Regulation of Murine Splenic B Cell CR3 Expression by Complement Component 3

Abstract

Complement component C3 has established roles in both innate and adaptive immune responses. C3 cleavage products function in B cell activation through the complement receptors CD21/35. Phenotypes of Ab production between CD21/35−/− and C3−/− mice are not always congruent, implicating additional roles for C3 in B cell responses. To further characterize complement and complement receptors, we have identified a role for C3 in the regulation of CR3 on splenic B cells. Splenic B2 cells are not defined as expressing CR3, yet the analysis of splenic B cells from C3−/− animals demonstrate cell surface expression of CR3. B cells from both wild-type (WT) and C3−/− animals express CR3/CD11b/Itgam (integrin α M) gene transcripts although the level of such transcripts is 2- to 3-fold higher in B cells from the C3−/− animal vs WT cells.

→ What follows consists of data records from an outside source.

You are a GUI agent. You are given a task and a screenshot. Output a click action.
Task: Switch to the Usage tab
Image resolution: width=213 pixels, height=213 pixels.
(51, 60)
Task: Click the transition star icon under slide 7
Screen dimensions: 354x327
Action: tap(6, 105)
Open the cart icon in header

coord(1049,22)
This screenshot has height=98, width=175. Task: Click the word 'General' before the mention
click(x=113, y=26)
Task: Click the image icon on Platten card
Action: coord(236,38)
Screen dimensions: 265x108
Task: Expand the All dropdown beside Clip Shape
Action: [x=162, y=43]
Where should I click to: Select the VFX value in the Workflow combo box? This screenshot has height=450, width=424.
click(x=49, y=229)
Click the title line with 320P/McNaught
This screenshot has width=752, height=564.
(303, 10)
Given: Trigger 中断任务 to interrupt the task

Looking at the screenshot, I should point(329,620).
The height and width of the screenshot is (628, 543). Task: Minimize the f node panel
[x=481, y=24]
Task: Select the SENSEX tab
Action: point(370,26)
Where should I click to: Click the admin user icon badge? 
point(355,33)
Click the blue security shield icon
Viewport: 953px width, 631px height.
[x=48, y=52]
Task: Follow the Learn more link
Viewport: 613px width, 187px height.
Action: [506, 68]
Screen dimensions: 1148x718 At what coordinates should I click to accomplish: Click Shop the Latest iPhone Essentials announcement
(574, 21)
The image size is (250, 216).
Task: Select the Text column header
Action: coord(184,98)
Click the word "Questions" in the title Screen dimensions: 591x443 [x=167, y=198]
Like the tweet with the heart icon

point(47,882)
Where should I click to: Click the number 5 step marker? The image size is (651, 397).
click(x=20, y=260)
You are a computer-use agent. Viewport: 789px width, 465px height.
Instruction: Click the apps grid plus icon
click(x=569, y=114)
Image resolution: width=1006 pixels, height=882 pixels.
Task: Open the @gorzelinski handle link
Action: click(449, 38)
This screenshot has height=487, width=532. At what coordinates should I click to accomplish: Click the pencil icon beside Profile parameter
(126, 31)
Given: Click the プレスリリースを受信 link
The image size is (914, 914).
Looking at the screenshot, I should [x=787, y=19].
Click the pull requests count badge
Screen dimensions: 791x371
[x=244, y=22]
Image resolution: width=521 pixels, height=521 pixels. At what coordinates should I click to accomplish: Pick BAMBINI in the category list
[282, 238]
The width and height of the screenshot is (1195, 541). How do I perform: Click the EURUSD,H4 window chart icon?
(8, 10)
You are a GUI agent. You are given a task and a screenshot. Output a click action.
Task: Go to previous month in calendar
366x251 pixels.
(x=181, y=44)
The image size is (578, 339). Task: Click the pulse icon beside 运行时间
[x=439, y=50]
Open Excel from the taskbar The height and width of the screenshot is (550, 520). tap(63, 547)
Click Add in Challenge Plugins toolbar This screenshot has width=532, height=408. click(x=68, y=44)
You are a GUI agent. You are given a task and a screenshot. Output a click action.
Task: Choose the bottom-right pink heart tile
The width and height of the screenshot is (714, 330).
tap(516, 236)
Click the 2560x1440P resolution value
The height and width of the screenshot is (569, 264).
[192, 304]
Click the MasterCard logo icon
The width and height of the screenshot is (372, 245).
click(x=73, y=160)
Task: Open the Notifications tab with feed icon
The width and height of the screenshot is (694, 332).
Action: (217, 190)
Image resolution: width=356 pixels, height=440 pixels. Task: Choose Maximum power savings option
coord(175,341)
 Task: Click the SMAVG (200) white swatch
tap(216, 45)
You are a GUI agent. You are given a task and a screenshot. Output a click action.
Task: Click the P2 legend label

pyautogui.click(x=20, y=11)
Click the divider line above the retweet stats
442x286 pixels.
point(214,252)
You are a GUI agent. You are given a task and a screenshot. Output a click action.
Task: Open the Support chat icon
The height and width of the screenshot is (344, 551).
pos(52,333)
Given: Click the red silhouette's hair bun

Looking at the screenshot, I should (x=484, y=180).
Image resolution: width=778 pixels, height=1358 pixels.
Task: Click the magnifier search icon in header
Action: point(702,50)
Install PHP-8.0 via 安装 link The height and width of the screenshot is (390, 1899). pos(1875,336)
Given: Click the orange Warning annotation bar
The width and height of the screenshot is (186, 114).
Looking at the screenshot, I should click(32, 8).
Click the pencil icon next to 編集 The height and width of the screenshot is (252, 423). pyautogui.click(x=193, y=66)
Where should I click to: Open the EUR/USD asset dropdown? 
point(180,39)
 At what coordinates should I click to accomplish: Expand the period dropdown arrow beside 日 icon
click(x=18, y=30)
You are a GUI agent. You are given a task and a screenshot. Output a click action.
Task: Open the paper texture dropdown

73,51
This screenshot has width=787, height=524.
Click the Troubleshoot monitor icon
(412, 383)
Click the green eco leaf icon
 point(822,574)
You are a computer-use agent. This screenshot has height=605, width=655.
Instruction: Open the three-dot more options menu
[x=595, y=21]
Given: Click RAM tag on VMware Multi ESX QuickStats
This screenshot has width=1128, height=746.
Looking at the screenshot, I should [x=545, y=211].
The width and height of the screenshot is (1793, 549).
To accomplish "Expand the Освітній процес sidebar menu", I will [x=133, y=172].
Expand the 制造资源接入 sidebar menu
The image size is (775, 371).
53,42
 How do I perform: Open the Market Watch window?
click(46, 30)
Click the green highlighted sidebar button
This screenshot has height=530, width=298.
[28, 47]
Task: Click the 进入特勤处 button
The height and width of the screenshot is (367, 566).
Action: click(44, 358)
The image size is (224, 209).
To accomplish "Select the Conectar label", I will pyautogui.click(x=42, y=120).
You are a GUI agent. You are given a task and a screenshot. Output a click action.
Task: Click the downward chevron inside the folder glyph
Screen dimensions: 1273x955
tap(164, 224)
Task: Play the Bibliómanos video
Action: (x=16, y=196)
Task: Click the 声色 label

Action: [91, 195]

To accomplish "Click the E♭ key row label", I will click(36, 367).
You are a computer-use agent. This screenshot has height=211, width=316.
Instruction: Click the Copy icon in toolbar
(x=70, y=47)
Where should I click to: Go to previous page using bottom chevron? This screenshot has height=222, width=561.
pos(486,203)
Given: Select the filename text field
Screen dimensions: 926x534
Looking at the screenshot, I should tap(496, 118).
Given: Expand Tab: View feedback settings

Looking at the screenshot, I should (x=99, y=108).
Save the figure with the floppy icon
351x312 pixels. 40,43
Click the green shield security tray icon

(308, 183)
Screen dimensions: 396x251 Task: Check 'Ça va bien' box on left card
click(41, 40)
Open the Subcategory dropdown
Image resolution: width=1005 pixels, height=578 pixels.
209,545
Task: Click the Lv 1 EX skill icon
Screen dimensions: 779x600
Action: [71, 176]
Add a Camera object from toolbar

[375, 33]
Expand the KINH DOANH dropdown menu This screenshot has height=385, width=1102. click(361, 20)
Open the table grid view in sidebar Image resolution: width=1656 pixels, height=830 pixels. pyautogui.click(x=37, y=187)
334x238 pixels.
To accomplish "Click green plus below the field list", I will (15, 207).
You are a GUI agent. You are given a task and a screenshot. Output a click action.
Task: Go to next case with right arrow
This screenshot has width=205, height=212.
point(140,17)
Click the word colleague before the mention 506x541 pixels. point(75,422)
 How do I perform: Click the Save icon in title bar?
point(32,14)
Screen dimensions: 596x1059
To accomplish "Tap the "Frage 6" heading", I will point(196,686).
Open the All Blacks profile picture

C3−/− and WT animals have similar B cell subpopulations with identical CR3 expression on B220− cells from the spleen, marrow, and lymph nodes. The C3-deficient environment is responsible for altered CR3 expression as WT splenic B cells transferred into C3−/− animals expressed cell surface CR3 within 48 h while transfer of C3−/− splenic B cells into WT animals depressed surface expression of CR3. Furthermore, transfer of C3-producing splenic macrophages into C3−/− mice depressed CR3 expression by resident B cells. These data suggest a role for C3 in influencing the level of expression of CR3 by modulating the transcript levels encoding the CD11b α integrin protein.